All patients underwent total or subtotal transthoracic esophagectomy and regional lymphadenectomy with curative intent. Fifty-five (21.6%) were treated with adjuvant platinum-based chemotherapy. Fifty-six patients were treated with adjuvant locoregional radiotherapy. All patients received standardized follow-up at a 3-month interval for the first 2 years after operation, a 6-month interval in the third year and yearly thereafter. Evaluation comprised a physical examination, upper gastrointestinal endoscopy, complete blood count, chest and abdomen computed tomography.

Locoregional relapse-free survival (LRFS) was defined as the duration from the date of surgery to the date when local or regional relapse was diagnosed. Distant metastasis-free survival (DMFS) covered the date of definitive surgery to the date of distant metastasis was diagnosed. Relapse-free survival (RFS) was defined as the time from surgery to any recurrence. Overall survival (OS) was calculated as the time from the date of surgery to death or censoring.

Each patient and cancer-free people provided 3-mL pretreatment blood. Plasma was separated within 30 min after the blood samples were collected. Fibrinogen was measured by the Clauss method using Diagnostica Stago equipment and reagent according to Diagnostica Stago guidelines (Asnieres, France). According to the instructions, plasma fibrinogen concentration of less than 4.0 g/L was considered normal level, and concentration of ≥4.0 g/L was defined as hyperfibrinogenemia (also as high level). The eligible patients were divided into two groups: normal group and the high level group, according to the above cutoff value.

Statistical analysis

Plasma fibrinogen concentration was analyzed as a continuous variable and a categorical variable after grouping by normal level and hyperfibrinogenemia. The chi-square test was performed to evaluate the association between the clinicopathological variables and plasma fibrinogen level.

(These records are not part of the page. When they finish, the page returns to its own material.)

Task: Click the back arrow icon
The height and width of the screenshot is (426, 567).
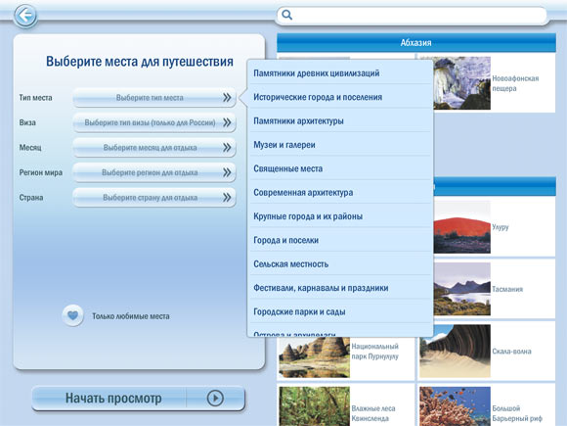Action: click(25, 16)
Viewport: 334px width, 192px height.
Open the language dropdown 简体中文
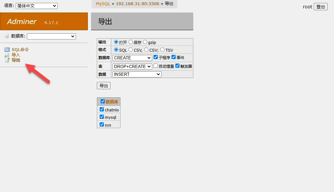pos(37,6)
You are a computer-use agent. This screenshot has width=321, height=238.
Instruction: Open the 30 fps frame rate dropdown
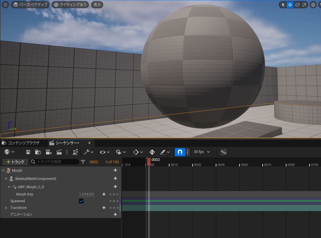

The chi-square test was used to assess the frequencies in select demographic variables, patients' gender and smoking status, between the cases and controls. Patients' age was compared using unpaired student's t-test. The association between fibrinogen status and ESCC risk was evaluated by computing the odds ratios (ORs) and 95% confidence intervals (CIs) from multivariate unconditional logistic regression analysis with adjustment for gender, sex and smoking status.

We also used the chi-square test to compare the locoregional relapse, distant metastasis, overall relapse, and mortality rates between the patients with normal plasma fibrinogen level and patients with hyperfibrinogenemia. LRFS, DMFS RFS and OS were analyzed by Kaplan-Meier analysis with log-rank test. Multivariate Cox proportional hazards regression model with forward stepwise approach was constructed to identify independent prognostic factors. All statistical calculations were performed with SPSS 13.0 for Windows (Chicago, IL). P < 0.05 were considered statistical significance.